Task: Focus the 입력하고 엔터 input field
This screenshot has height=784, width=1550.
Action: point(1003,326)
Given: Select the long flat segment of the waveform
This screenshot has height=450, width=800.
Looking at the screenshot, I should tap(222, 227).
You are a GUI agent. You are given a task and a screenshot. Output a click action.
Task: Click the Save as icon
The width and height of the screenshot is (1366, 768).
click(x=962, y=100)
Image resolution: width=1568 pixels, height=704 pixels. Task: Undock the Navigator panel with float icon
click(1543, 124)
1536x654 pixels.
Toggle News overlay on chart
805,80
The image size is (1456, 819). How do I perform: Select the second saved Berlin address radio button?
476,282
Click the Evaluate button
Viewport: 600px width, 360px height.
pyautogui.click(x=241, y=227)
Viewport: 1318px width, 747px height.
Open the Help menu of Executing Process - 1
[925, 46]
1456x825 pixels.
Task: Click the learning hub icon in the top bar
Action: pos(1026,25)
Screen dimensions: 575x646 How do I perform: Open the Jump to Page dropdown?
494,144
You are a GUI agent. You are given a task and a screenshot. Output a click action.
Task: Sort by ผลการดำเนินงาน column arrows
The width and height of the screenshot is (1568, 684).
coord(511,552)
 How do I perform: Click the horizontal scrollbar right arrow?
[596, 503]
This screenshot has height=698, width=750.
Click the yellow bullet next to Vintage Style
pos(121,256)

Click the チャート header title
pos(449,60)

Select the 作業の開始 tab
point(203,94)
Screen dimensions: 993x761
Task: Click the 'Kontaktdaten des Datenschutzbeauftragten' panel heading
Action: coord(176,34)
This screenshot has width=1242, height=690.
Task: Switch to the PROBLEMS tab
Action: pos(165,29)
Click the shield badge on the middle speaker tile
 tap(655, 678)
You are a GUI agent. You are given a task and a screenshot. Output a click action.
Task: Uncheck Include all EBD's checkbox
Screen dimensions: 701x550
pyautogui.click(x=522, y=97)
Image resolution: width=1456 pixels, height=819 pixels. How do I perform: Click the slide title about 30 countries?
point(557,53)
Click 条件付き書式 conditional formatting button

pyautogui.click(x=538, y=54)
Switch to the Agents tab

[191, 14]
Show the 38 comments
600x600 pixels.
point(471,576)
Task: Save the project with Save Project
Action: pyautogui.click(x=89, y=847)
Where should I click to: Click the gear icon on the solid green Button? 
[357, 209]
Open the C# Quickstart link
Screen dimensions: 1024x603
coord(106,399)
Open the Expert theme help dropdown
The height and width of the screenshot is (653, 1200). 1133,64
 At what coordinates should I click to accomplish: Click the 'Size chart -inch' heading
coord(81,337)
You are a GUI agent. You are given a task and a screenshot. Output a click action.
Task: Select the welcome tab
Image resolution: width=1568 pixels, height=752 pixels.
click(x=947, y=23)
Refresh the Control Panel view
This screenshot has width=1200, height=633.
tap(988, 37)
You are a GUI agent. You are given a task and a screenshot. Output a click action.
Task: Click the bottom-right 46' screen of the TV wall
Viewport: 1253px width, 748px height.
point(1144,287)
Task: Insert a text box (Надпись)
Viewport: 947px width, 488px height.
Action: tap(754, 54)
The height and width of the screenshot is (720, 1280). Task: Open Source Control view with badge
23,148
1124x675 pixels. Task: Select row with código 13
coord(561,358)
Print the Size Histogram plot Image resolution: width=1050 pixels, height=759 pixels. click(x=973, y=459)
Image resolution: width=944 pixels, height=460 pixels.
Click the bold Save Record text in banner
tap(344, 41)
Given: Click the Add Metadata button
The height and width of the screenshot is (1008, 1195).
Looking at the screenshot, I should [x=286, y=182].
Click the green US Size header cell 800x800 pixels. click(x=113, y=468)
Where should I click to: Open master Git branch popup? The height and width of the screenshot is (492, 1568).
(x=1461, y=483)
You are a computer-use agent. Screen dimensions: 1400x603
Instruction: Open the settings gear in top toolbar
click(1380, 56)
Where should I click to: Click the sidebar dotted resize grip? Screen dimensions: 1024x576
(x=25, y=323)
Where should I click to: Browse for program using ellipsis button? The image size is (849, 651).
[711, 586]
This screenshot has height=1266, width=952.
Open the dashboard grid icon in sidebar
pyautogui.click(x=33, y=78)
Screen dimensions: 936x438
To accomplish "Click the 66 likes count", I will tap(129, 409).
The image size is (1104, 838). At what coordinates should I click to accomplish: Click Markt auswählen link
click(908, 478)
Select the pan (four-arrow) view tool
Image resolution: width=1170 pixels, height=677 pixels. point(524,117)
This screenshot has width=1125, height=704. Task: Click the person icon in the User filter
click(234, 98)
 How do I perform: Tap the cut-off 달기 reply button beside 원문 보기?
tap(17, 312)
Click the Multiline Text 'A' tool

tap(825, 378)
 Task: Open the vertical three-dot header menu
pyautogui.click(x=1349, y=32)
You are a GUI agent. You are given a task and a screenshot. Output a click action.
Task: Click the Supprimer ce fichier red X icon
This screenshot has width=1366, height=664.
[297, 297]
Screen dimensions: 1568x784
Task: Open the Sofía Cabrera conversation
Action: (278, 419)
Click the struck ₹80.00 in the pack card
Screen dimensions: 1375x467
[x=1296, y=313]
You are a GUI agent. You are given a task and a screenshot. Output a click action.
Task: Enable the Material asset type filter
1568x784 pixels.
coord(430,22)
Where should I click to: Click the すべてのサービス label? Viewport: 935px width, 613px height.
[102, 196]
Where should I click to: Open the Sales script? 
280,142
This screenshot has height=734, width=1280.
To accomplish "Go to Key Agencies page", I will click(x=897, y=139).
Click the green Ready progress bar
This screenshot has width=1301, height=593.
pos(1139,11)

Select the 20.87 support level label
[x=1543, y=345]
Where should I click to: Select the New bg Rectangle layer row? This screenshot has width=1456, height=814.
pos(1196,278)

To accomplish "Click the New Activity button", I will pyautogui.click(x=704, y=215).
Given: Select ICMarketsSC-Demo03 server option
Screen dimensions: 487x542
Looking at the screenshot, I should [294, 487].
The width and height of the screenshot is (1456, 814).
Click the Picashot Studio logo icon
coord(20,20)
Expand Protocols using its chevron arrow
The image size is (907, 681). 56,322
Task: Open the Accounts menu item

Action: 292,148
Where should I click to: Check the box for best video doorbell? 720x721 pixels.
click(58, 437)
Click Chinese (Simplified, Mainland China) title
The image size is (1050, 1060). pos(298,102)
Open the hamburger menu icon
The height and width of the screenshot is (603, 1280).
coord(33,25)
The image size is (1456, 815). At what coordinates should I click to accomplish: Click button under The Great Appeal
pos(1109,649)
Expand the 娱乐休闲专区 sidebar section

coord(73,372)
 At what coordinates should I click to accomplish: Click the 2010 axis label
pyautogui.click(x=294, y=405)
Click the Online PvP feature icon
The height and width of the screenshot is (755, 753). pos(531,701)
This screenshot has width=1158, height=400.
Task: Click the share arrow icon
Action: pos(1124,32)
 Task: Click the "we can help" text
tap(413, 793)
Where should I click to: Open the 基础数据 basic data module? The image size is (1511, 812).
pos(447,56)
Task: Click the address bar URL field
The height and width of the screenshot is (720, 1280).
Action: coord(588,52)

→ EXERCISE REQUIREMENTS
Reproduce the entries above between the first line and the line containing "click(x=962, y=100)", inclusive.

→ TASK SOLUTION
Task: Focus the 입력하고 엔터 input field
This screenshot has height=784, width=1550.
Action: point(1003,326)
Given: Select the long flat segment of the waveform
This screenshot has height=450, width=800.
Looking at the screenshot, I should tap(222, 227).
You are a GUI agent. You are given a task and a screenshot. Output a click action.
Task: Click the Save as icon
The width and height of the screenshot is (1366, 768).
click(x=962, y=100)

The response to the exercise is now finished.